Prothero’s talk this evening was entitled, “Our Uncommon Creed: Reflections on the World’s Religions and American Politics.” To begin, he described his work on a forthcoming project addressing culture wars in United States history, and how this project led him down an expected rabbit trail that became his most recent book, The American Bible-Whose America Is This?: How Our Words Unite, Divide, and Define a Nation. I have not (yet) read this book, but I now intend to as a result of hearing Prothero talk about it. The basic point is that he realized that Americans have a canon of national texts that we treat as sacred in interesting ways. This book collects and comments on 27 of those texts, which he organizes according to a broadly biblical (Judeo-Christian) pattern. Indeed, Prothero remarked that he originally wanted to title the book, The American Talmud, but his publisher would not let him.
This is an important point because he argues that Americans treat their civil religious canon (if you will) more like a Jewish Talmud than the Christian Bible. These texts provide us with a collection of seemingly incommensurable common goods, but little instruction on how to adjudicate between them. Thus they give rise to an ongoing community of interpretation organized by the need to make such adjudications in different times and places. In this way, Prothero suggests, our collective identity is one structured not by orthodoxy—since neither these texts themselves or the fundamental diversity of our nation (ethnic, religious, more broadly intellectual, etc.) allow for a single, authoritative interpretation—but by orthopraxy, namely, the communal interpretive conversation. In this way, our civil religion is more fundamentally Jewish in character than Christian.

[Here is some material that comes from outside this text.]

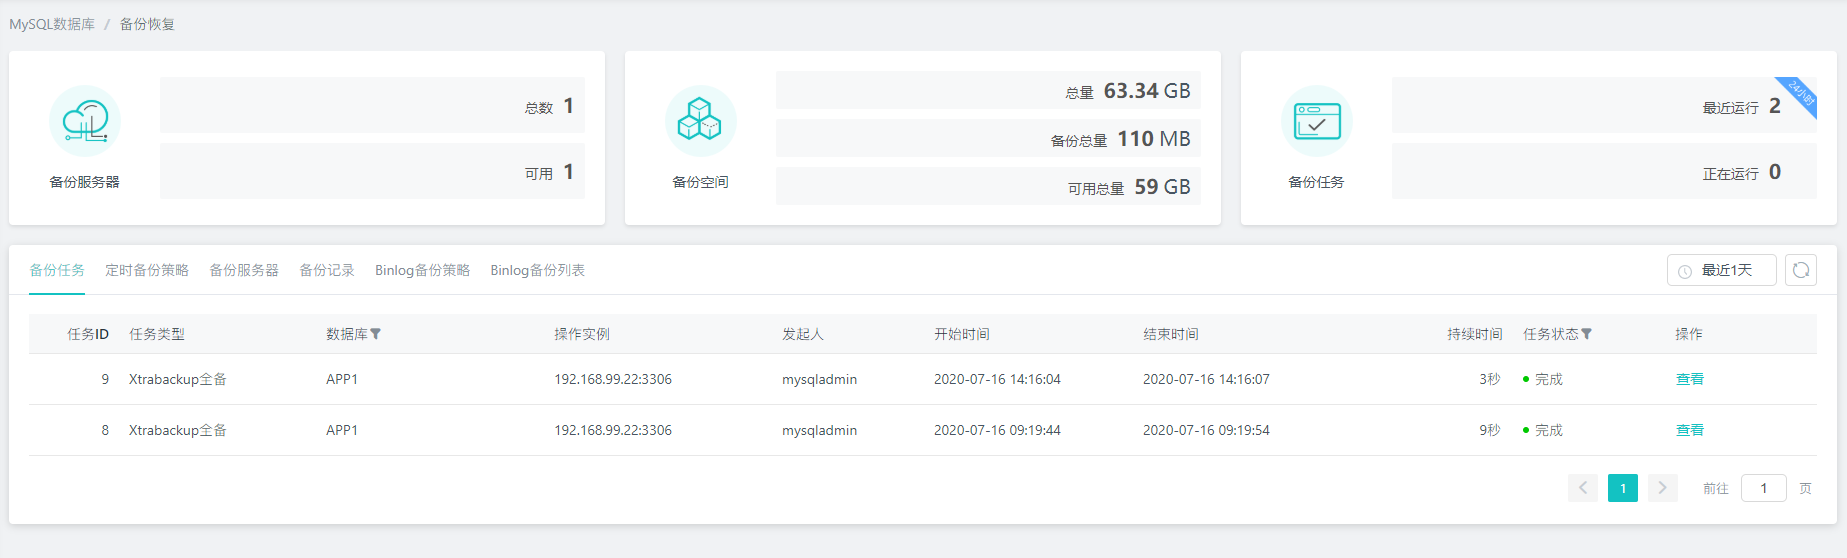Click the backup task checkmark icon
The width and height of the screenshot is (1847, 558).
point(1316,121)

The “application” that he made from all this is that anyone who raise an issue for debate over what exactly the whole America thing is about, or what it means to be an American, actually pledges allegiance to America by so doing. Raising such questions is how you function properly as a part of our national interpretive dialog. Well, raising such questions AND engaging in an interpretive dialog that is both civil and well informed. Prothero made a distinction here between arguing to learn and arguing to will, extolling the former. The common good must be maintained before one’s own good, the good of one’s own, or the good of one’s party.

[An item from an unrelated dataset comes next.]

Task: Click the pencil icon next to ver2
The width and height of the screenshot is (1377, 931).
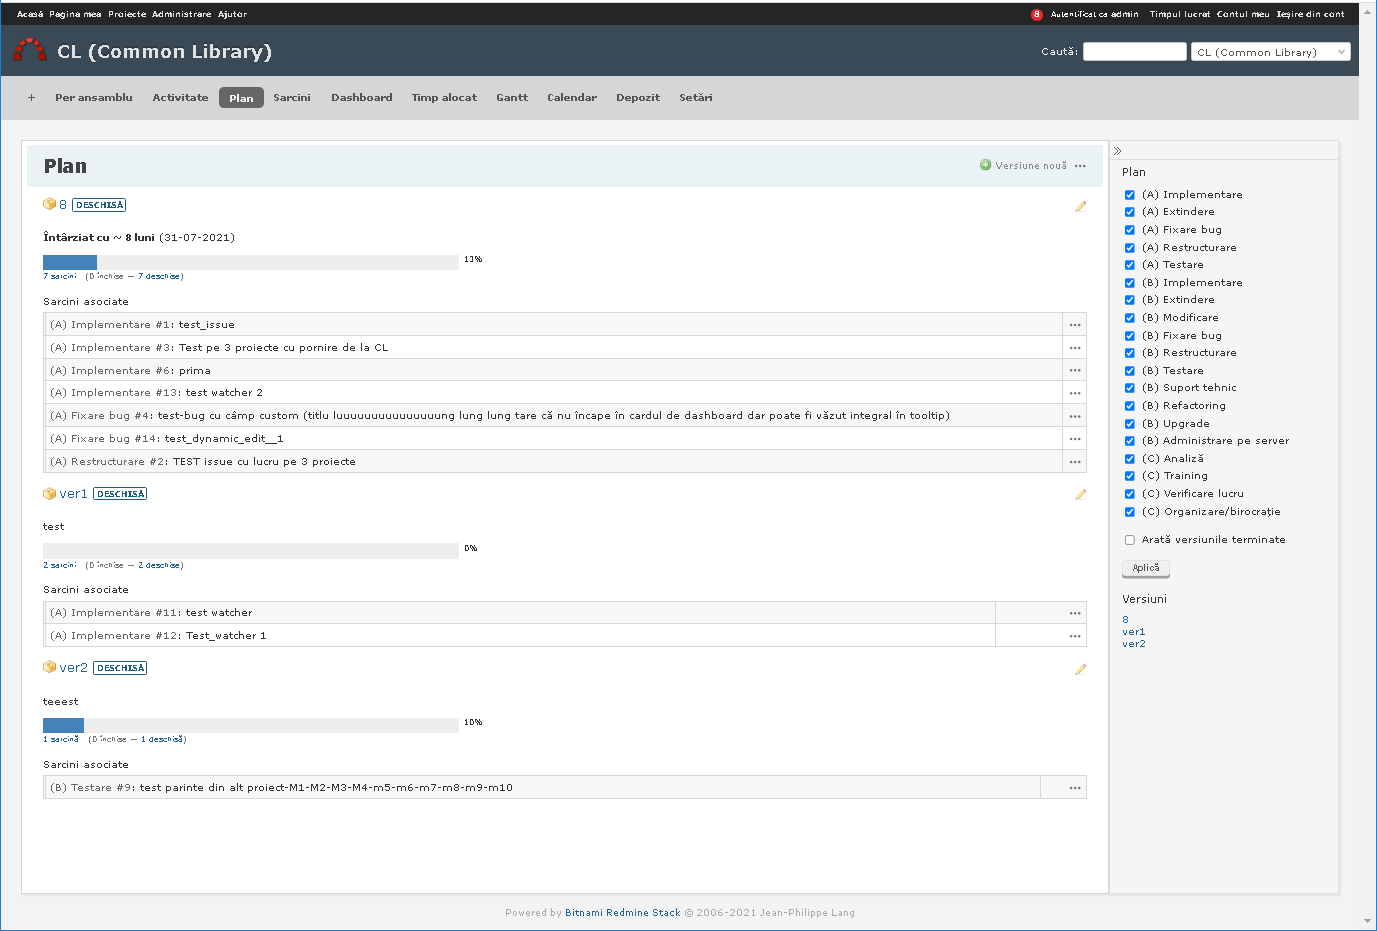Action: pos(1080,669)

Thus far, description—as best as my meager notes allow for. I do encourage you to pick up his book and engage more deeply with his arguments as he would put them himself. But with that proviso in place, allow me just one semi-critical comment.

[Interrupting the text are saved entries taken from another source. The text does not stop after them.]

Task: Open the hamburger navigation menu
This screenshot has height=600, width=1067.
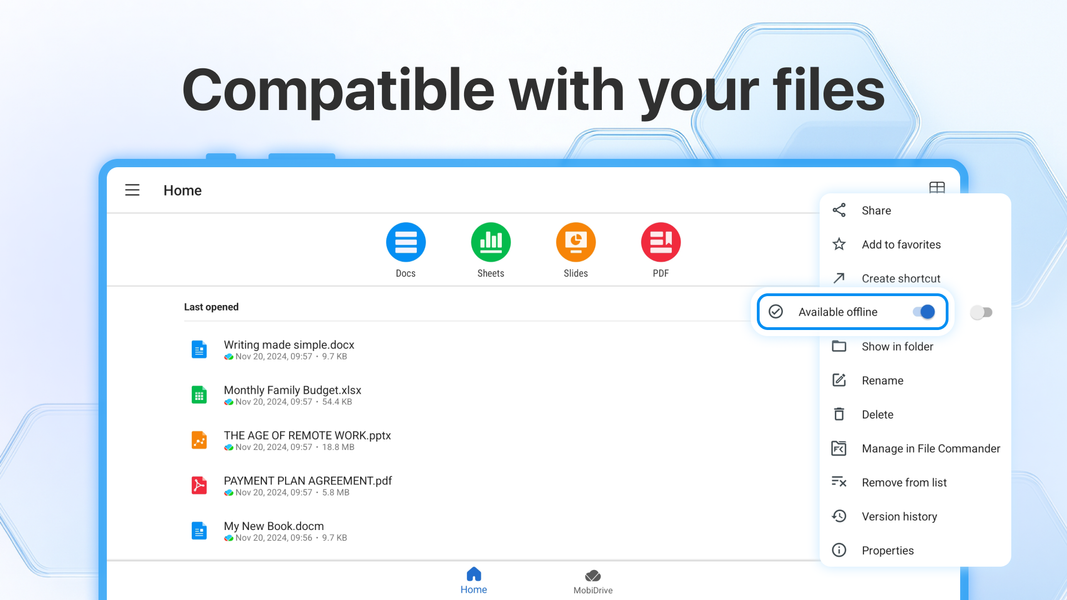Action: click(x=132, y=190)
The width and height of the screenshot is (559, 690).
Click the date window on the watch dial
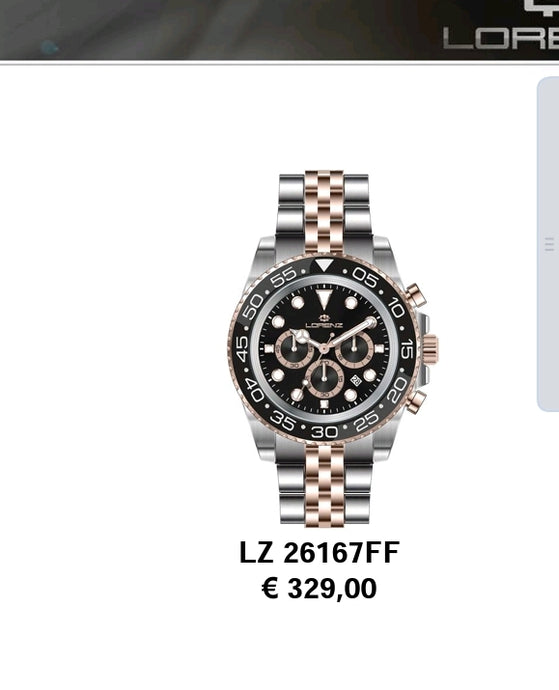(x=356, y=380)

Prothero’s interest in raising the level of public discourse and excising unnecessary political vitriol is certainly important and to be welcomed. But there must be limits to the sort of questions about American ideals and identity in interpreting this canon that we as a nation will seriously entertain. For instance, Prothero makes much of how we have historically had to carefully negotiate the relationship between ideals of equality and liberty. But surely there are interpretations of these things that are beyond the pale. There must some way of making a judgment that some accounts of equality are inadequate, and some accounts of liberty or too excessive. Furthermore, while it is important to make room at the table of interpretive discussion for a great plurality of voices, surely there are those who by their committed allegiance to defective interpretations of these values have forfeited their right to a serious hearing. Surely there are those who have become such enemies of equality, using huge amounts of wealth and power to marginalize great swaths of the citizenry, that they have lost all right to comment upon the importance of liberty, for instance (just a random example I made up...honest...ok, maybe not).
Perhaps Prothero has an account of these things in his book. I hope so, and I certainly look forward to reading the book and thinking through matters further.